Fibre orientations for five cross‐sections represented as quiver plots. Arrows quantify the fibre orientations. The x‐axis is oriented perpendicular to the shown transverse sections, so the arrow length is zero for fibres oriented parallel to the longitudinal axis. Red arrows indicate the arrow length for an angle of 90° relative to the x‐axis. Empty circles indicate the centre of the notochord at y,z = 0,0 .

FIGURE 10

Fibre angles relative to the longitudinal axis (θ). (a) Fibre coordinates on the sagittal plane (cross‐sections) in 5 bins along the anteroposterior axis, colour coded for θ according to colour legend. Larger empty circles indicate the notochord centre. (b) Violin plot of theta in five bins along the anteroposterior axis, with the hypaxial muscles in light grey and the epaxial muscles in dark grey for each bin. These data represent the variation in angles due to the observed helical fibre arrangement, rather than the deviation from an expected mean value.

FIGURE 11

Fibre angles relative to the frontal plane (β). (a) Fibre coordinates on the sagittal plane in 5 bins along the anteroposterior axis, colour coded for β according to colour legend. Larger empty circles indicate the notochord centre. (b, c) Comparison of fibre elevation between bins, relative to the mediolateral axis. The lighter the colour, the more posterior (see bottom for legend).
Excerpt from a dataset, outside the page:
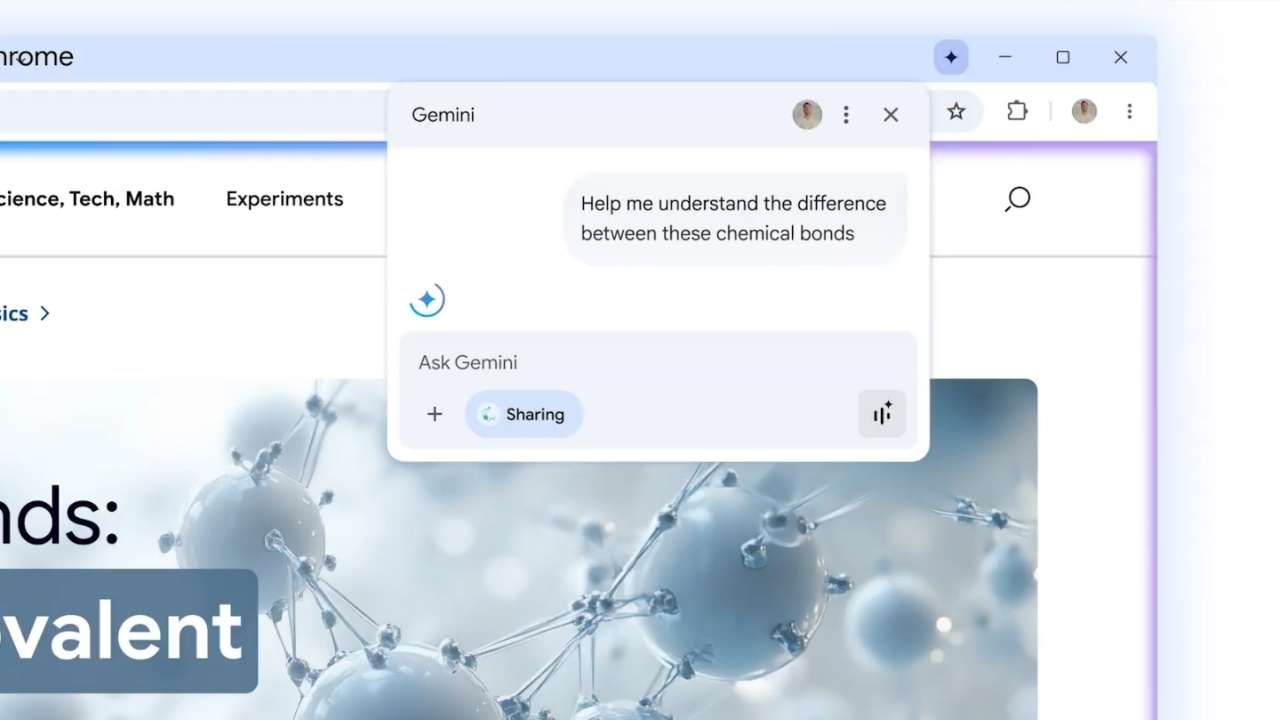This screenshot has height=720, width=1280.
Task: Open the Experiments navigation menu
Action: coord(284,199)
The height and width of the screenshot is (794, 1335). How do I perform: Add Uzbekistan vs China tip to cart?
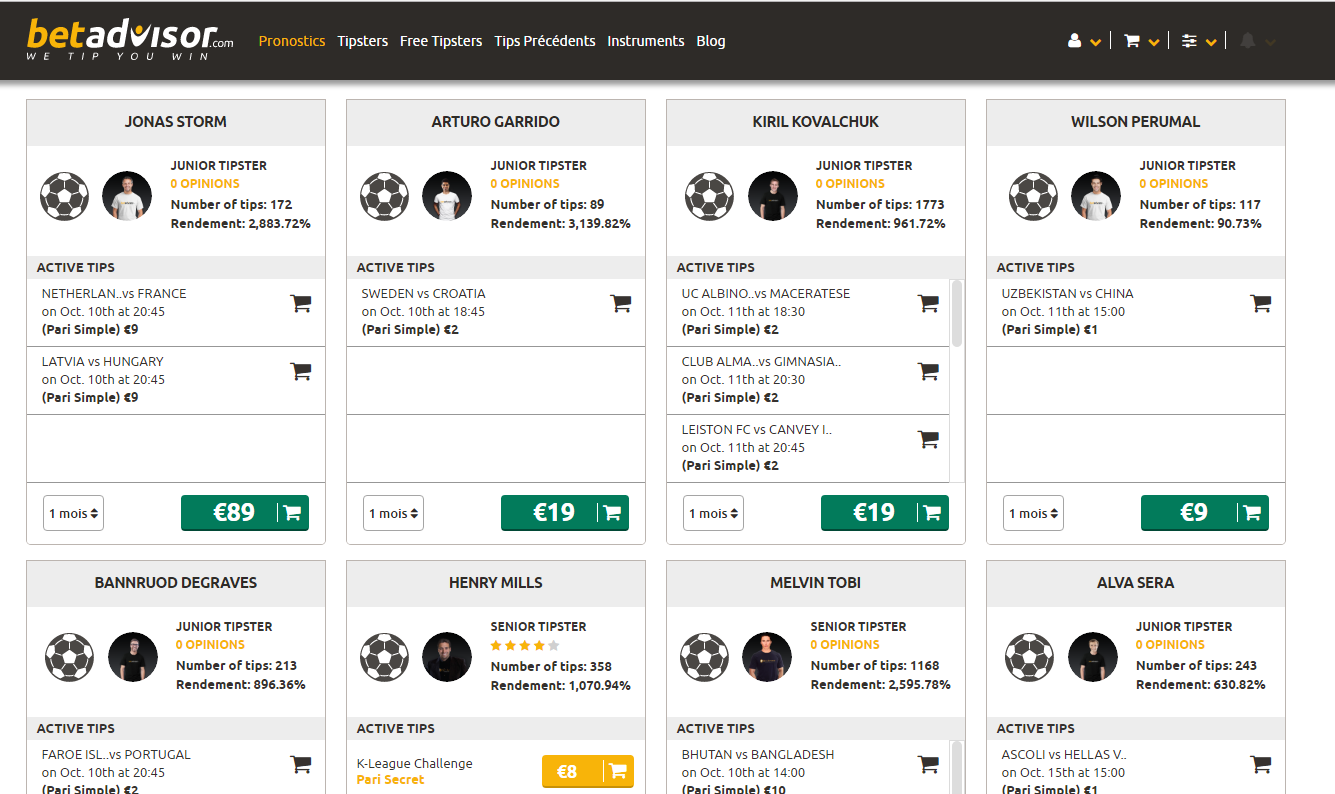pyautogui.click(x=1260, y=303)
The data is split between hypaxial muscles in panel ‘b’ and epaxial muscles in ‘c’. The smaller the slope, the less variation in elevation over the width of the body.

FIGURE 12

Fibre angles between medial plane and the fibre's projection on the frontal plane (α). (a) Fibre coordinates on the sagittal plane in 5 bins along the anteroposterior axis, colour coded for α according to colour legend. Larger empty circles indicate the notochord centre. (b–e) Comparison of fibre azimuth between bins. The lighter the colour, the more posterior (see bottom for legend). The data is plotted against the mediolateral axis in panels ‘b’ and ‘c’, and against the dorsoventral axis in ‘d’ and ‘e’. The data is split between hypaxial muscles in panels ‘b’ and ‘d’, and epaxial muscles in ‘c’ and ‘e’. The smaller the slope, the less variation in α over that body axis.